§ **GIVEN TEXT**:

* Begin *

I’ll use cross-validation on coffee_train to evaluate the performance of each combination of hyperparameters.

set.seed(123)
coffee_folds <- vfold_cv(coffee_train, v = 5)
coffee_folds
#> #  5-fold cross-validation 
#> # A tibble: 5 x 2
#>   splits            id   
#>   <list>            <chr>
#> 1 <split [857/215]> Fold1
#> 2 <split [857/215]> Fold2
#> 3 <split [858/214]> Fold3
#> 4 <split [858/214]> Fold4
#> 5 <split [858/214]> Fold5

Here’s where I search through the hyperparameter space. With 5 folds and 18 combinations of hyperparameters to explore, R has to train and evaluate 90 models. In general, this sort of tuning takes a while. I could speed this up with parallel processing, but I’m not sure it’s worth the hassle for such a small data set.

coffee_grid_results <- coffee_workflow %>% 
  tune_grid(
    resamples = coffee_folds,
    grid = coffee_grid
  )

Now it’s time to see how the models performed! I’ll look at root mean squared error to evaluate this model:

collect_metrics(coffee_grid_results) %>%
    filter(.metric == "rmse") %>% 
    arrange(mean) %>%
    head() %>% 
    knitr::kable()

* End *

§ **TASK SET**:
**1)** Using the model-tuning text, decide whether each statement agrees with it, answering yes or no and quoting the words that decide it: (a) The training data is split into five folds for cross-validation. (b) The tuning was sped up with parallel processing. (c) Root mean squared error is the measure used to judge the models.
**2)** Reproduce the model-tuning text word for word, starting with "Now it’s time" and going on through "knitr::kable()".

§ **SUPPLIED MATERIAL**:

* Begin *

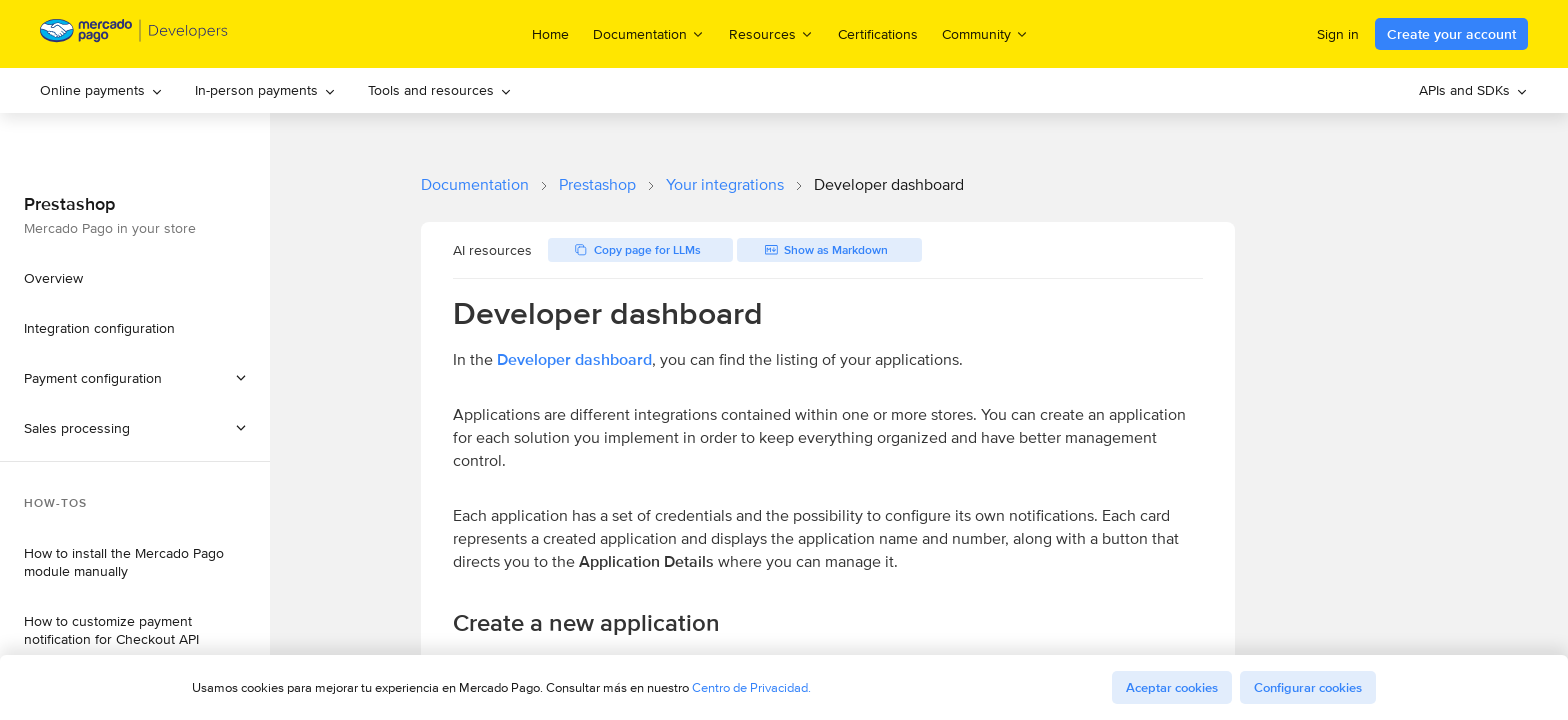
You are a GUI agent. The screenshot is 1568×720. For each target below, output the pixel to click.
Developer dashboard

* End *

§ **ANSWER SET**:
**1)**
(a) Yes: "coffee_folds <- vfold_cv(coffee_train, v = 5)"
(b) No: "I could speed this up with parallel processing, but I’m not sure it’s worth the hassle for such a small data set."
(c) Yes: "I’ll look at root mean squared error to evaluate this model"

**2)**
Now it’s time to see how the models performed! I’ll look at root mean squared error to evaluate this model:

collect_metrics(coffee_grid_results) %>%
    filter(.metric == "rmse") %>% 
    arrange(mean) %>%
    head() %>% 
    knitr::kable()